AppString > AppStringDoc
The module contains an implementation of the technique presented in [1]. The technique was invented in the Data Debugger Project at Microsoft, Research.
For compiling instructions, please see CompileDoc.
The module uses C++ STL TR1 library provided by GNU GCC and Boost 1.34.1 library.
For installing Boost library on a Debian (including Ubuntu) machine, you need to run:
$ sudo apt-get install libboost-dev
An example of how to use the module is available in src/partenum/example.cc.
The main class of the module is ParEnum which is declared in src/partenum/partenum.h.
The main methods of PartEnum are:
PartEnum(const vector<string> &data, unsigned q, unsigned editdist, unsigned n1, unsigned n2); PartEnum(const vector<string> &data, const string &filename); void build(); void saveIndex(const string &filename) const; void search(const string &query, vector<unsigned> &results); void search(const string &query, const unsigned editdist, vector<unsigned> &results);
The main idea is that the user can create a PartEnum object by specifying a vector of strings (dataset) and a few extra parameters (see [1] for details) or load an existing object from a file.

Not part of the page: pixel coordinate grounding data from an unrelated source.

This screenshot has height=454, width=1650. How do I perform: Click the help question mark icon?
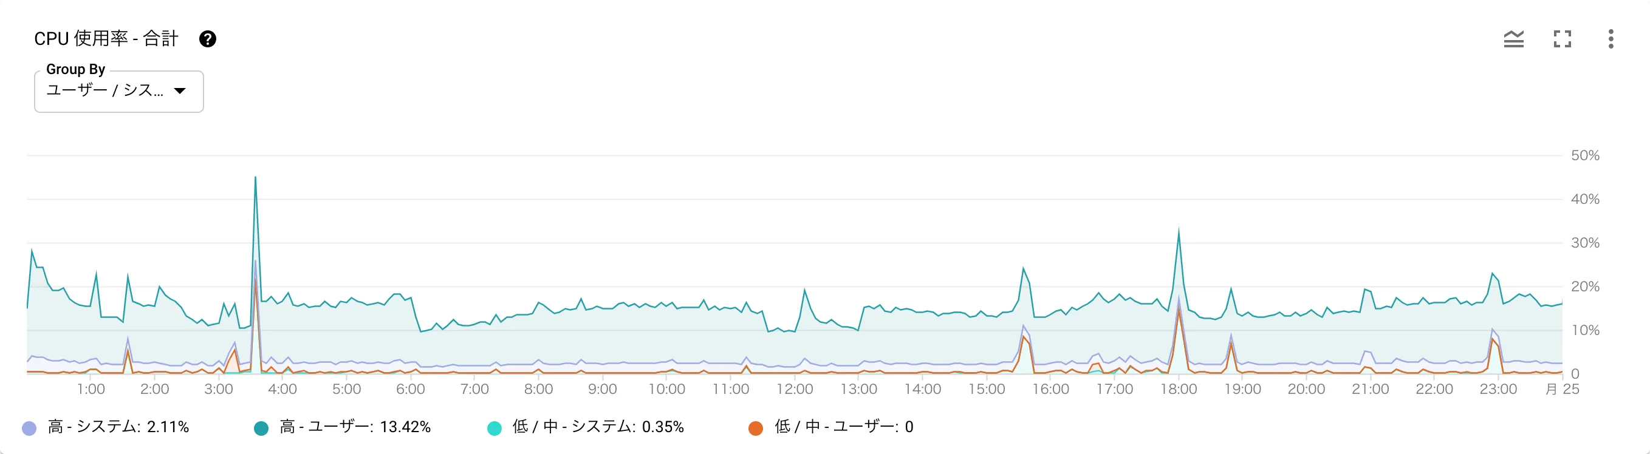tap(207, 39)
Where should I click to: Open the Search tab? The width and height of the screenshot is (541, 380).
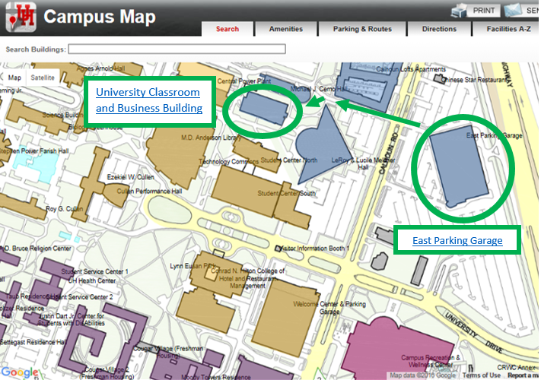tap(227, 30)
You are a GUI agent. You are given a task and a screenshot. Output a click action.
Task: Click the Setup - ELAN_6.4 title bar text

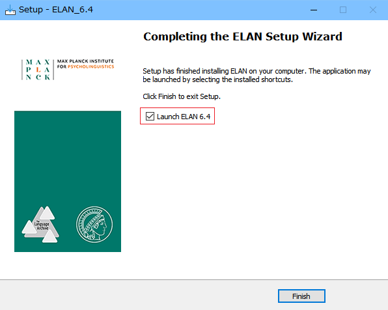56,10
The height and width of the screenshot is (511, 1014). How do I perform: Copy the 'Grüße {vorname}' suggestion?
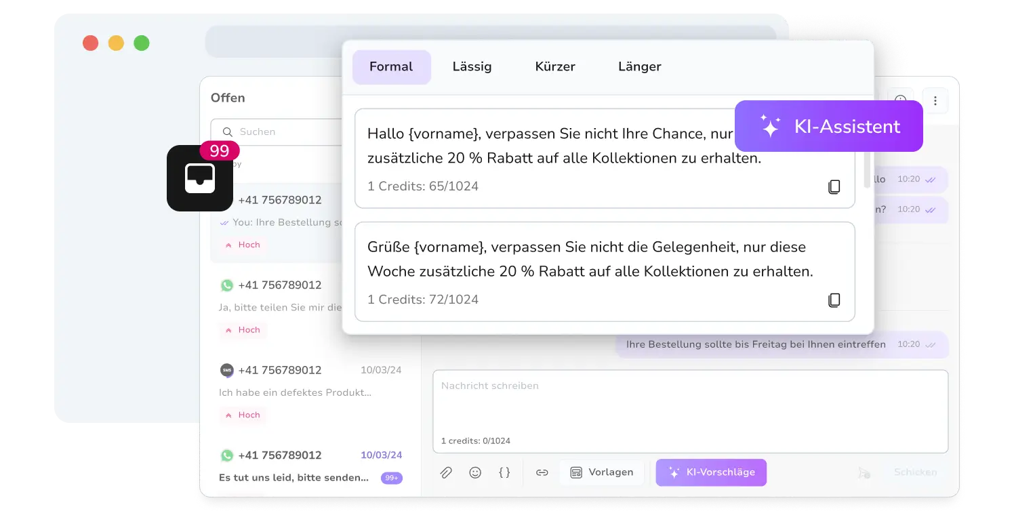click(834, 300)
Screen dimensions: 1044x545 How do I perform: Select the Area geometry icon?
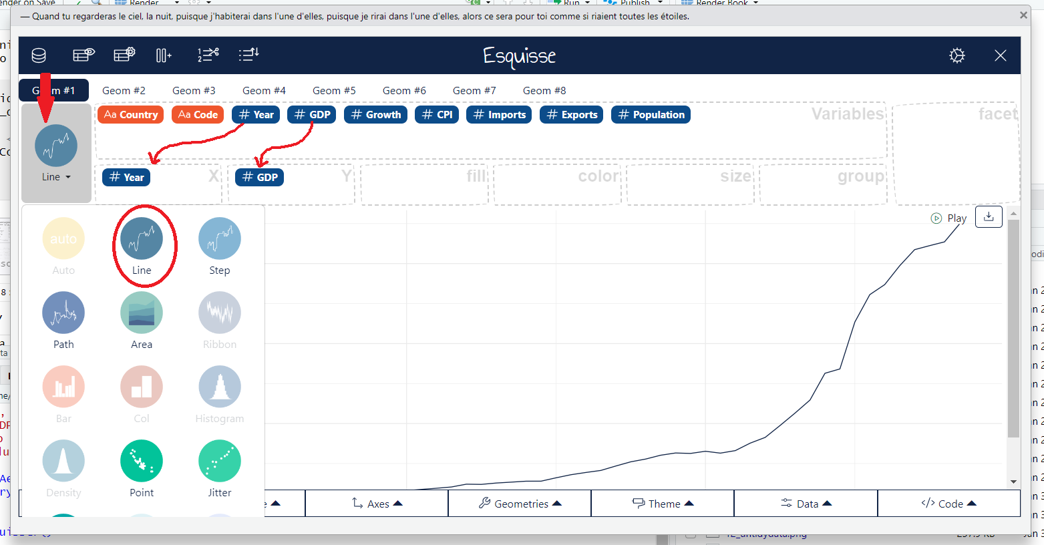coord(142,313)
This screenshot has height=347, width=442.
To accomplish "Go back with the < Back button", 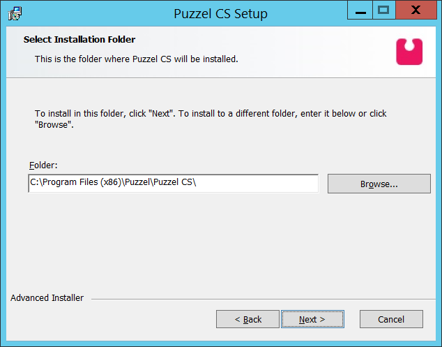I will point(247,319).
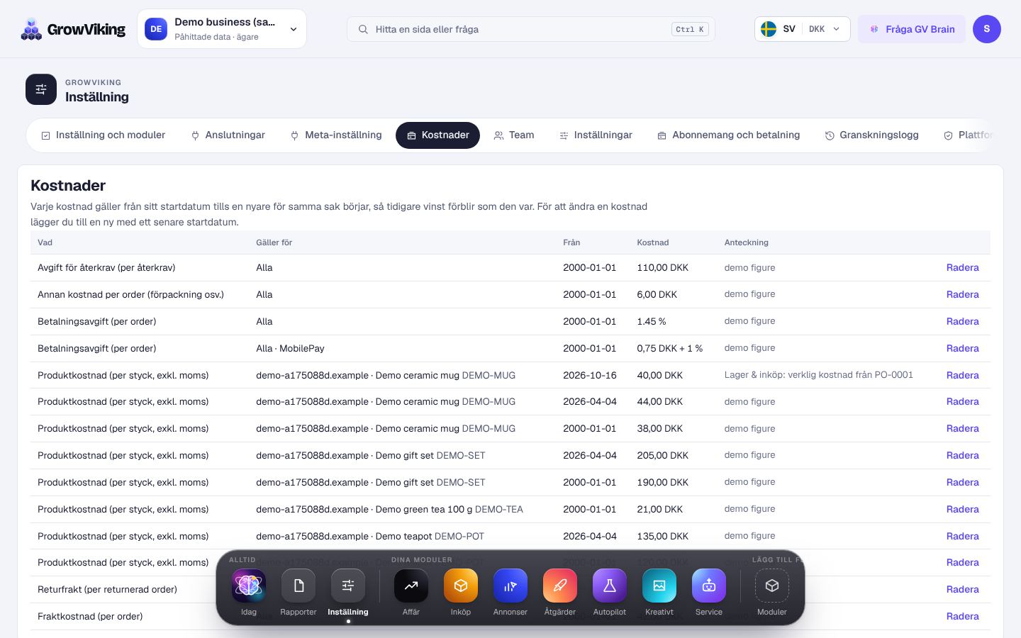Add modules via the Moduler icon
The height and width of the screenshot is (638, 1021).
point(772,586)
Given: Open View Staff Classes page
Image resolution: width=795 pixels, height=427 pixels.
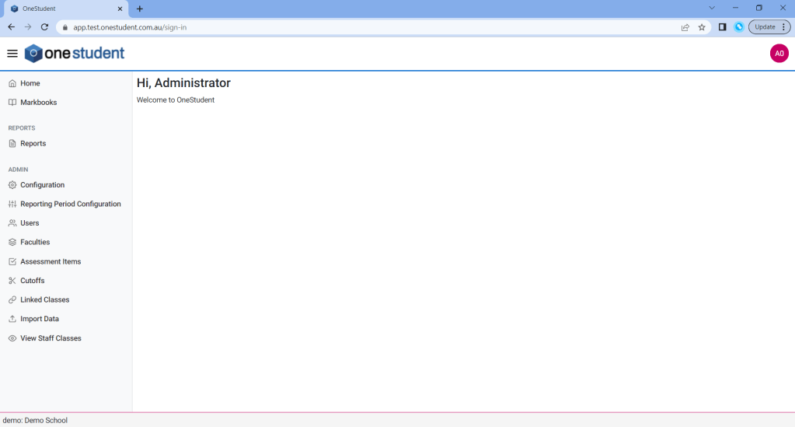Looking at the screenshot, I should (51, 338).
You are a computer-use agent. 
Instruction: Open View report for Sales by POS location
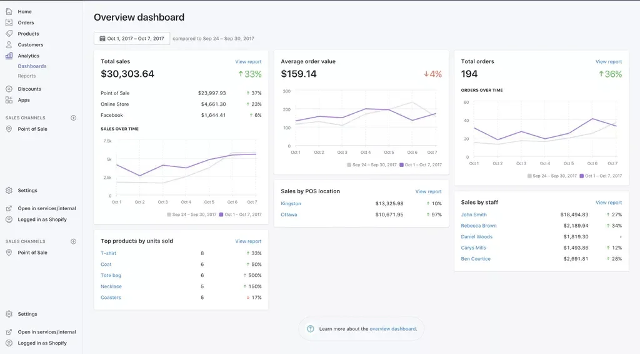tap(428, 191)
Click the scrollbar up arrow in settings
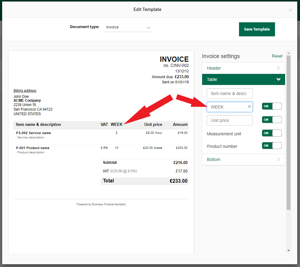 (288, 53)
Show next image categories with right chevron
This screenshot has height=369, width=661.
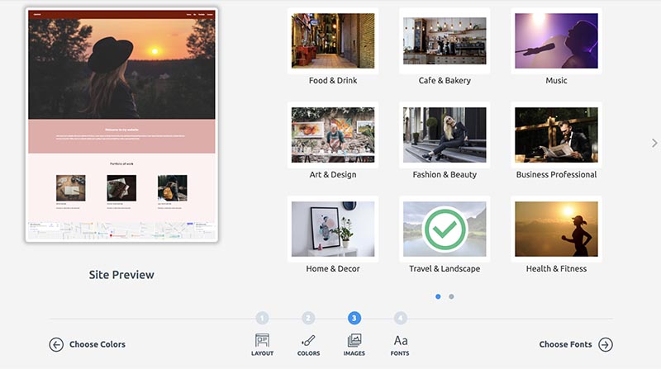point(654,143)
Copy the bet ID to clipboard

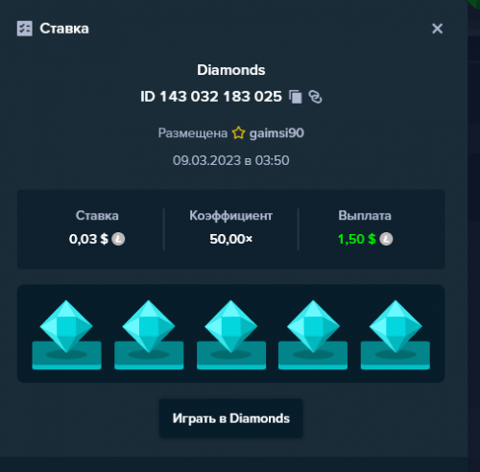pyautogui.click(x=296, y=97)
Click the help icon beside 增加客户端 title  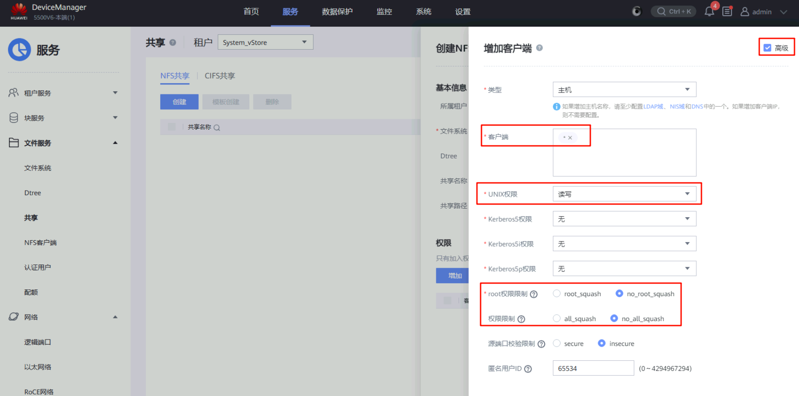click(539, 48)
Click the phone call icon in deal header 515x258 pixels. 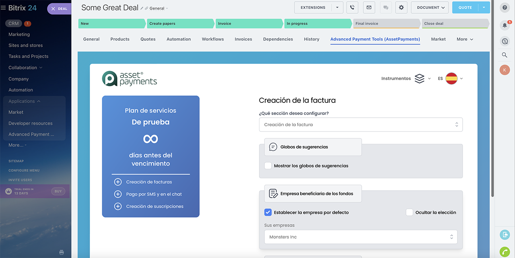[352, 8]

If the object was not loaded, then it needs to be built. Next, the user has the option of saving the object to a file. In order to search approximately in the dataset for a given string, the user calls the function search.
Pentium D 3.4GHz Dual Core, 2GB memory, Linux (Ubuntu), g++. A data set of 54,000 person names.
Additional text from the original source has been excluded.